The Joint United Nations Programme on HIV/AIDS (UNAIDS) has worked closely with PEPFAR since its inception collaborating on expanding access to treatment, stopping new HIV infections in children through the Global Plan towards the elimination of new HIV infections among children by 2015 and keeping their mothers alive and ensuring a long term, sustainable response to HIV.

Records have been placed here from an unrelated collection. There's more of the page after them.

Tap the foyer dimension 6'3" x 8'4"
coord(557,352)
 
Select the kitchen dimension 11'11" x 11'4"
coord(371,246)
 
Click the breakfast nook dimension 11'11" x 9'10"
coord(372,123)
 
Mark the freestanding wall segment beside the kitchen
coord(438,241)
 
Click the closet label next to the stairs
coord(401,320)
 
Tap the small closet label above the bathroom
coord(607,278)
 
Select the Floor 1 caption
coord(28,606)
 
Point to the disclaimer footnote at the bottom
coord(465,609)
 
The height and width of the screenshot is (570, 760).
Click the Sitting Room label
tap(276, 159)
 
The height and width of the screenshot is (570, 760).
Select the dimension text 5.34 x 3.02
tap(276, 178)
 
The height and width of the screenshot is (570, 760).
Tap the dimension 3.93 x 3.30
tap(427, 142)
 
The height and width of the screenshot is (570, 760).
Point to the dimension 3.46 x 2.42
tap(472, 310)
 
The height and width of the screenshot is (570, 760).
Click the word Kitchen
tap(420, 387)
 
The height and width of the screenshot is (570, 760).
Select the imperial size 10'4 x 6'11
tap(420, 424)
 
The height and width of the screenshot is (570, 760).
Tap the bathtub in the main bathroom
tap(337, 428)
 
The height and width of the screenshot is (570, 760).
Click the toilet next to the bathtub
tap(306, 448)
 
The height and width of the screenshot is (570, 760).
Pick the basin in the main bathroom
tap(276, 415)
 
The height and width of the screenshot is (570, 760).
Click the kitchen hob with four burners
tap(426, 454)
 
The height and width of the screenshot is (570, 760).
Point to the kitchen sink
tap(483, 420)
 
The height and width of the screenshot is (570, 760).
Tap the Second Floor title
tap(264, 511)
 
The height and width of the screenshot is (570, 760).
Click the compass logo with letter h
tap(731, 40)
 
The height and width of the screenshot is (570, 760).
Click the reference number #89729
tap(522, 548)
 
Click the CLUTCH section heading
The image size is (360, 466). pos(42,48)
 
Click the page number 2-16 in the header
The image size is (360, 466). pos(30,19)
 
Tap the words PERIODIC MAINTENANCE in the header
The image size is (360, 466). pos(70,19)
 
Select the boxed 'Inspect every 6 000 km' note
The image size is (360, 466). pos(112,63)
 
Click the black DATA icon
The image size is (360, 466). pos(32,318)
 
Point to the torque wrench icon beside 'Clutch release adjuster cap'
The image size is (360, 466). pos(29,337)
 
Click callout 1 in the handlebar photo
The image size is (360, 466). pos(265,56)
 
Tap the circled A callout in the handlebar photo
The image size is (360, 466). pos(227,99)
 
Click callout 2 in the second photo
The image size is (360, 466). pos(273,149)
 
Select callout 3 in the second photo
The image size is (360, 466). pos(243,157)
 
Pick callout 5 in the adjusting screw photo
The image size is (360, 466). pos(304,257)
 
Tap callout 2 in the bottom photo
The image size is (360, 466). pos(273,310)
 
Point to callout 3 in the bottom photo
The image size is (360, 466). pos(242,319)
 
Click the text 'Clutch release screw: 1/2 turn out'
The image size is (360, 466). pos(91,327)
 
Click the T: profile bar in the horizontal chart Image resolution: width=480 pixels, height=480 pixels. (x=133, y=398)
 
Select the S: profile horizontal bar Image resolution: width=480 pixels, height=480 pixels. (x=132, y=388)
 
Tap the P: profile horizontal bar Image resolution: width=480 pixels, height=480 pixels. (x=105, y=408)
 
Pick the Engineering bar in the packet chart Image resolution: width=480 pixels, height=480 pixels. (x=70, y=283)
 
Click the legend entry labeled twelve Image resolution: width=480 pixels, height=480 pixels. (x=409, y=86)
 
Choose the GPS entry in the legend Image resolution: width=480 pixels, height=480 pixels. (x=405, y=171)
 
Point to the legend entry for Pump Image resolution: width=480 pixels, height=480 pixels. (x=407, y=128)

This shared responsibility has been replicated around the world with donor and partner nations making smart investments to save lives. This collective global effort, by government, donors, private foundations, and multilateral institutions such as UNITAID and the Global Fund to Fight AIDS, Tuberculosis and Malaria has transformed the global AIDS response. Ensuring treatment for more than 9 million people around the world, PEPFAR has also contributed to a 20% decline in AIDS-related deaths and a 25% fall in new HIV infections since the peak of the epidemic.
PEPFAR has been among the leaders setting a strong example for the world in which we all have a role to play. Today, the end of AIDS is coming into sight. Now we must continue to work together to ensure that PEPFAR’s second decade sees an AIDS-free generation.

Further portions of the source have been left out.